__Records provided__:

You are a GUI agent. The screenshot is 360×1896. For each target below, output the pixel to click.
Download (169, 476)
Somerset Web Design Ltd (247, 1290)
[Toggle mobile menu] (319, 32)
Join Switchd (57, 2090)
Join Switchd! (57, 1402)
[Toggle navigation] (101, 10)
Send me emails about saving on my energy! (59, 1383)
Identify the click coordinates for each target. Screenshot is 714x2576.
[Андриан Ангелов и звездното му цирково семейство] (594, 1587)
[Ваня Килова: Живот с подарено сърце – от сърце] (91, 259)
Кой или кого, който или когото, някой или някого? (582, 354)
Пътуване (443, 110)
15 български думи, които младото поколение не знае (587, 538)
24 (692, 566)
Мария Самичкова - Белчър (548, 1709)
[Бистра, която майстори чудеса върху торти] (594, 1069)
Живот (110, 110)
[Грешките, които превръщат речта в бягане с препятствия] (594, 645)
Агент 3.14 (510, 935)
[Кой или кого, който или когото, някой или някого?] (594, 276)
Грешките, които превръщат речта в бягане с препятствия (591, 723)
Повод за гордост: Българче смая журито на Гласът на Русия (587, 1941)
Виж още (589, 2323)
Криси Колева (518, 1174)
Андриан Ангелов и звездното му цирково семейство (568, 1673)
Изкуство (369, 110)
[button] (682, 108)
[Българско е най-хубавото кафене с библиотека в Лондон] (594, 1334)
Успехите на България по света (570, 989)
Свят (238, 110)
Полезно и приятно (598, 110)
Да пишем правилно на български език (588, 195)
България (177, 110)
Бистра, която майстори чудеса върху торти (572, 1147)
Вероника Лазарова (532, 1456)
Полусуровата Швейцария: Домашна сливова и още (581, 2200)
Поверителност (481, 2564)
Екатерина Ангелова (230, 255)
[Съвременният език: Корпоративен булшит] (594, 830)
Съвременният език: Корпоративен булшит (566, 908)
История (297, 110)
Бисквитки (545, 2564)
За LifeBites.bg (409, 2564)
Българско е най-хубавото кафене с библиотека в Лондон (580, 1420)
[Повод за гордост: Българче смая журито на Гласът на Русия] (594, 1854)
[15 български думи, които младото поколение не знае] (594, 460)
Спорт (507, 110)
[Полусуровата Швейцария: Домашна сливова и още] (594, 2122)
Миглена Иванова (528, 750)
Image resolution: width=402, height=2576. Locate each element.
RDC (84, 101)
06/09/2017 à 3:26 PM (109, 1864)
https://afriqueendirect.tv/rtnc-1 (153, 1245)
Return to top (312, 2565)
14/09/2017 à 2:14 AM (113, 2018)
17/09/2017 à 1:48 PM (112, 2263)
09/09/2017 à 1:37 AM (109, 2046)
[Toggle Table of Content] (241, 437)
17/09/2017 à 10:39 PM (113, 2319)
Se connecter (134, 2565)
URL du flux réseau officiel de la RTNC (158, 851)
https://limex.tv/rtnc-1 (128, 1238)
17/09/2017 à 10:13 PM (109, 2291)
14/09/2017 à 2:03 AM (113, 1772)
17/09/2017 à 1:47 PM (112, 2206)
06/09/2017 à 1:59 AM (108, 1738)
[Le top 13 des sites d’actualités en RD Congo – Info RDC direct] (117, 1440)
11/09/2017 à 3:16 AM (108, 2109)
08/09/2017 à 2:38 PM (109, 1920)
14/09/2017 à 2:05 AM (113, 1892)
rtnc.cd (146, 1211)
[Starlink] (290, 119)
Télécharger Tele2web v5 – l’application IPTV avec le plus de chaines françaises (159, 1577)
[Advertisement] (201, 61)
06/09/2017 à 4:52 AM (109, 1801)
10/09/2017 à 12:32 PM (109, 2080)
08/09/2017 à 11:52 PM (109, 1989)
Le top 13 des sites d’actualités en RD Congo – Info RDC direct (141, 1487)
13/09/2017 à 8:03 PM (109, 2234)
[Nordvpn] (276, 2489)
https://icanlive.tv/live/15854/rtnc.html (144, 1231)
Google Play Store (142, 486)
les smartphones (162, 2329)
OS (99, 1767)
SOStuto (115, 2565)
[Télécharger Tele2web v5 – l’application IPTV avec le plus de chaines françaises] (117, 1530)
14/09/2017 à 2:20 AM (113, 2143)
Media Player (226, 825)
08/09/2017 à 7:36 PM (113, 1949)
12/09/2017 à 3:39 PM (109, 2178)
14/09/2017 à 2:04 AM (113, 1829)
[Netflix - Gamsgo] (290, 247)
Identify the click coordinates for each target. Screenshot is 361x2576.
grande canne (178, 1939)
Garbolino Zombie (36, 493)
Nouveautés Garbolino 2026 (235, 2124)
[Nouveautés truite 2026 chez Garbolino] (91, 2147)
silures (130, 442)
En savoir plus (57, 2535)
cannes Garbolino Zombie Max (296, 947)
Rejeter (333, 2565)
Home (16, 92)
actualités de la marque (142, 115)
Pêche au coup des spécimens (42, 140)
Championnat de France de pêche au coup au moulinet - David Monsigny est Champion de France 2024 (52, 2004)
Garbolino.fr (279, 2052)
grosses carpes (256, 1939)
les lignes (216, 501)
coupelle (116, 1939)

__What is needed__: Your answer should be the lines from the one containing "grande canne (178, 1939)" to the end of the entries above, restated exactly and alone.

__Reply__:
grande canne (178, 1939)
Garbolino Zombie (36, 493)
Nouveautés Garbolino 2026 (235, 2124)
[Nouveautés truite 2026 chez Garbolino] (91, 2147)
silures (130, 442)
En savoir plus (57, 2535)
cannes Garbolino Zombie Max (296, 947)
Rejeter (333, 2565)
Home (16, 92)
actualités de la marque (142, 115)
Pêche au coup des spécimens (42, 140)
Championnat de France de pêche au coup au moulinet - David Monsigny est Champion de France 2024 (52, 2004)
Garbolino.fr (279, 2052)
grosses carpes (256, 1939)
les lignes (216, 501)
coupelle (116, 1939)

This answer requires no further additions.